[Records of locating words and elements]

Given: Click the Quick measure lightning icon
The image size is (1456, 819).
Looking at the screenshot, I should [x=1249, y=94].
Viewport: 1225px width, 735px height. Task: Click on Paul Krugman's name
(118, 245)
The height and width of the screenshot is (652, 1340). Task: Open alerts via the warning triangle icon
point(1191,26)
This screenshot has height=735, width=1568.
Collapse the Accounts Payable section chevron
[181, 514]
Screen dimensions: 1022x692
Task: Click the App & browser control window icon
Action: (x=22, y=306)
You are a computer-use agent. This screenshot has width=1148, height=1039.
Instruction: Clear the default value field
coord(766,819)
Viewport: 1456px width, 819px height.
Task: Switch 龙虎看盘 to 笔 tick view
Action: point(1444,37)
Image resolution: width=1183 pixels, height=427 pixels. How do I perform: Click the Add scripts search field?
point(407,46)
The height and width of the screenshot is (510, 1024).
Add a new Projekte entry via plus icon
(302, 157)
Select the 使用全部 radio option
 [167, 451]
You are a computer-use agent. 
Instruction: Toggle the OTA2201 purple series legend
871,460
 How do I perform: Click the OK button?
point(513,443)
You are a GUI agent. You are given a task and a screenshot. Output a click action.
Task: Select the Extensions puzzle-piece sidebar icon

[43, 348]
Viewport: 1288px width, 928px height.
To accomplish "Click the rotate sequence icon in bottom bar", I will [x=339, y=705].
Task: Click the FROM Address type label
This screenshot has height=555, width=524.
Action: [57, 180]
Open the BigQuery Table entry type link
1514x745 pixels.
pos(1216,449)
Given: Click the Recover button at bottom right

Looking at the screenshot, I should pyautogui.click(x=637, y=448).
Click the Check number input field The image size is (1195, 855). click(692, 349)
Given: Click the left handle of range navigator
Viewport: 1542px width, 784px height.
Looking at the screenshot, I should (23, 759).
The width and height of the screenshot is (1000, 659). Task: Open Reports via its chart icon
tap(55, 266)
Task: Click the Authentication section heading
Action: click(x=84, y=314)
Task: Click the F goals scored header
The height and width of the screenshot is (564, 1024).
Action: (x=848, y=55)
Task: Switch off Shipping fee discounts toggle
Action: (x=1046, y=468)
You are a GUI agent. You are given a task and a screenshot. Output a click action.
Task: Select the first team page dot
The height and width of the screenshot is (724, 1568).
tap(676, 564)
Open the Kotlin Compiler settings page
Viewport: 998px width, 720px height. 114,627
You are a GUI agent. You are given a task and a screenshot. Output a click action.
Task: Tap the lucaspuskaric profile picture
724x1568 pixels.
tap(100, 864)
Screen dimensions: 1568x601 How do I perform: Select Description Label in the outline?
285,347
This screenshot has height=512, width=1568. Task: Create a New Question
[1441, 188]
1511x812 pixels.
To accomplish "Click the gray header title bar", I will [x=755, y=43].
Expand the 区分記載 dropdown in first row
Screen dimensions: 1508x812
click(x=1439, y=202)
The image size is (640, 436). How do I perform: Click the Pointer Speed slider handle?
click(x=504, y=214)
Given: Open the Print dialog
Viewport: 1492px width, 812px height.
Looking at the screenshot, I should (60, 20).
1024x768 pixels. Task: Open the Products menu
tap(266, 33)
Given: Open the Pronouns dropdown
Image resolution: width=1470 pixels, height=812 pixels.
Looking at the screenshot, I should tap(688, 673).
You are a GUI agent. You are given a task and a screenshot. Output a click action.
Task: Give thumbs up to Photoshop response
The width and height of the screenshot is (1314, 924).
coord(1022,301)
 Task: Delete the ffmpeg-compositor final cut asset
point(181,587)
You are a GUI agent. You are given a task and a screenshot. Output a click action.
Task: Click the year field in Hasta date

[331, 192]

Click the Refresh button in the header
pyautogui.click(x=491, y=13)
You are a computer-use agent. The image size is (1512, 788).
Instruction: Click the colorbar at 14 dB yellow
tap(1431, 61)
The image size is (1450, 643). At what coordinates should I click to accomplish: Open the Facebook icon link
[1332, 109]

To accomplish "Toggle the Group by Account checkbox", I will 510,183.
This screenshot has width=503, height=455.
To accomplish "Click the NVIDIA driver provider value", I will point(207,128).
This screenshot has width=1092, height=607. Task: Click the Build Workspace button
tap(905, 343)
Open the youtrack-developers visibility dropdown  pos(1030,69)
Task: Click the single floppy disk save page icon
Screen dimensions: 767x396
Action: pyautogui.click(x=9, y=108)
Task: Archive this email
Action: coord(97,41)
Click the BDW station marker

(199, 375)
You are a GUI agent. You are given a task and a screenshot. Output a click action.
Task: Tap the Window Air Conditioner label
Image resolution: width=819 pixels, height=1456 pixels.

Instruction
Would you write out all of the records above verbatim, leaving every line unchanged?

Answer to this task
Given: Click the Quick measure lightning icon
The image size is (1456, 819).
Looking at the screenshot, I should [x=1249, y=94].
Viewport: 1225px width, 735px height. Task: Click on Paul Krugman's name
(118, 245)
The height and width of the screenshot is (652, 1340). Task: Open alerts via the warning triangle icon
point(1191,26)
This screenshot has height=735, width=1568.
Collapse the Accounts Payable section chevron
[181, 514]
Screen dimensions: 1022x692
Task: Click the App & browser control window icon
Action: (x=22, y=306)
You are a computer-use agent. This screenshot has width=1148, height=1039.
Instruction: Clear the default value field
coord(766,819)
Viewport: 1456px width, 819px height.
Task: Switch 龙虎看盘 to 笔 tick view
Action: point(1444,37)
Image resolution: width=1183 pixels, height=427 pixels. How do I perform: Click the Add scripts search field?
point(407,46)
The height and width of the screenshot is (510, 1024).
Add a new Projekte entry via plus icon
(302, 157)
Select the 使用全部 radio option
 [167, 451]
You are a computer-use agent. 
Instruction: Toggle the OTA2201 purple series legend
871,460
 How do I perform: Click the OK button?
point(513,443)
You are a GUI agent. You are given a task and a screenshot. Output a click action.
Task: Select the Extensions puzzle-piece sidebar icon

[43, 348]
Viewport: 1288px width, 928px height.
To accomplish "Click the rotate sequence icon in bottom bar", I will [x=339, y=705].
Task: Click the FROM Address type label
This screenshot has height=555, width=524.
Action: [57, 180]
Open the BigQuery Table entry type link
1514x745 pixels.
pos(1216,449)
Given: Click the Recover button at bottom right

Looking at the screenshot, I should pyautogui.click(x=637, y=448).
Click the Check number input field The image size is (1195, 855). click(692, 349)
Given: Click the left handle of range navigator
Viewport: 1542px width, 784px height.
Looking at the screenshot, I should (23, 759).
The width and height of the screenshot is (1000, 659). Task: Open Reports via its chart icon
tap(55, 266)
Task: Click the Authentication section heading
Action: click(x=84, y=314)
Task: Click the F goals scored header
The height and width of the screenshot is (564, 1024).
Action: (x=848, y=55)
Task: Switch off Shipping fee discounts toggle
Action: (x=1046, y=468)
You are a GUI agent. You are given a task and a screenshot. Output a click action.
Task: Select the first team page dot
The height and width of the screenshot is (724, 1568).
tap(676, 564)
Open the Kotlin Compiler settings page
Viewport: 998px width, 720px height. 114,627
You are a GUI agent. You are given a task and a screenshot. Output a click action.
Task: Tap the lucaspuskaric profile picture
724x1568 pixels.
tap(100, 864)
Screen dimensions: 1568x601 How do I perform: Select Description Label in the outline?
285,347
This screenshot has height=512, width=1568. Task: Create a New Question
[1441, 188]
1511x812 pixels.
To accomplish "Click the gray header title bar", I will [x=755, y=43].
Expand the 区分記載 dropdown in first row
Screen dimensions: 1508x812
click(x=1439, y=202)
The image size is (640, 436). How do I perform: Click the Pointer Speed slider handle?
click(x=504, y=214)
Given: Open the Print dialog
Viewport: 1492px width, 812px height.
Looking at the screenshot, I should (60, 20).
1024x768 pixels. Task: Open the Products menu
tap(266, 33)
Given: Open the Pronouns dropdown
Image resolution: width=1470 pixels, height=812 pixels.
Looking at the screenshot, I should tap(688, 673).
You are a GUI agent. You are given a task and a screenshot. Output a click action.
Task: Give thumbs up to Photoshop response
The width and height of the screenshot is (1314, 924).
coord(1022,301)
 Task: Delete the ffmpeg-compositor final cut asset
point(181,587)
You are a GUI agent. You are given a task and a screenshot. Output a click action.
Task: Click the year field in Hasta date

[331, 192]

Click the Refresh button in the header
pyautogui.click(x=491, y=13)
You are a computer-use agent. The image size is (1512, 788).
Instruction: Click the colorbar at 14 dB yellow
tap(1431, 61)
The image size is (1450, 643). At what coordinates should I click to accomplish: Open the Facebook icon link
[1332, 109]

To accomplish "Toggle the Group by Account checkbox", I will 510,183.
This screenshot has width=503, height=455.
To accomplish "Click the NVIDIA driver provider value", I will point(207,128).
This screenshot has width=1092, height=607. Task: Click the Build Workspace button
tap(905, 343)
Open the youtrack-developers visibility dropdown  pos(1030,69)
Task: Click the single floppy disk save page icon
Screen dimensions: 767x396
Action: pyautogui.click(x=9, y=108)
Task: Archive this email
Action: coord(97,41)
Click the BDW station marker

(199, 375)
You are a GUI agent. You are given a task and a screenshot. Output a click action.
Task: Tap the Window Air Conditioner label
Image resolution: width=819 pixels, height=1456 pixels.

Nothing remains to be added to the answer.